Романы Виктора Гюго занимают видное место в истории литературы; многие новшества, робко появлявшиеся в других книгах, доведены у него до совершенства, многое смутное в литературных тенденциях обрело четкую зрелость, многое стало завершенным и обособленным; ярче всего это проявляется в его последнем романе «Девяносто третий год». Что вполне в природе вещей. Людей, каким-то образом символизирующих определенную стадию прогресса, справедливее сравнивать со стрелкой часов, продолжающей двигаться вперед, чем с вехой, служащей лишь пределом прошлого. Движение не прекращается. То существенное нечто, которым книги такого человека отличаются от писаний его предшественников, продолжает обретать раскованность, становиться все более отчетливым и узнаваемым. Тот же принцип развития, какой отличил его первую книгу от книг предшественников, отличает его последнюю книгу от первой. И подобно тому, как самые скверные произведения некоей литературной эпохи подчас дают нам тот самый ключ к ее постижению, который мы долго и тщетно искали в современных им шедеврах, самая слабая из книг писателя, написанная после целого ряда других, позволяет в конце концов понять, что лежит в основе их всех — что существенное объединяет все труды его жизни в нечто органическое и логичное. «Девяносто третий год» пролил этот свет на предыдущие романы Виктора Гюго, а через них и на всю современную литературу. Мы видим здесь естественное продолжение долгой и живой литературной традиции, а следовательно, и ее объяснение. Когда многие линии расходятся столь незначительно, что взгляд путается, нужно лишь продлить их, чтобы разобраться в этом хаосе, в истории литературы дело всегда обстоит подобным образом, и мы лучше всего поймем значение романов Гюго, если будем видеть в них некое продолжение одной из главных линий литературной тенденции.

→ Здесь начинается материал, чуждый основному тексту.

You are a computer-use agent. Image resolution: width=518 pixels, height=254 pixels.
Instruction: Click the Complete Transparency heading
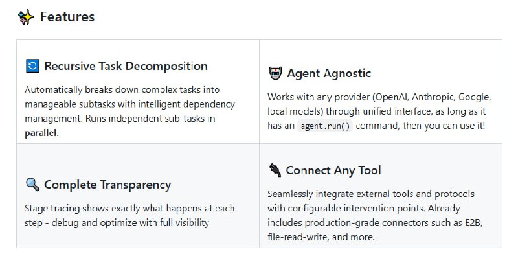[x=107, y=185]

Когда мы сравниваем романы Вальтера Скотта с романами писавшего до него гения, которого он охотно назвал мастером — я имею в виду Генри Филдинга, — то приходим сперва в легкое замешательство, пытаясь четко определить разницу между ними. У Филдинга такое же знание людей; он гораздо тверже держит руль повествования, тонко чувствует персонажей, которых выписывает (как зачастую и Скотт) в несколько отвлеченной и традиционной манере, и наконец, так же весел и добродушен, как великий шотландец. Поразительно, что при стольких чертах сходства между ними книги у них так различны. Дело в том, что английский роман у Филдинга обращает взгляд в одну сторону и ищет одного ряда впечатлений; а у Скотта он жадно глядит во все стороны и ищет всех впечатлений, какие только сможет использовать. Разница между этими писателями знаменует громадное освобождение. Со Скотта началось романтическое движение, движение расширенной любознательности и раскрепощенной фантазии. Это банальность, но банальности зачастую бывают превратно поняты; и это освобождение, насколько оно касается технических новшеств, пришедших в современный прозаический роман, пожалуй, ни разу не было объяснено сколько-нибудь вразумительно.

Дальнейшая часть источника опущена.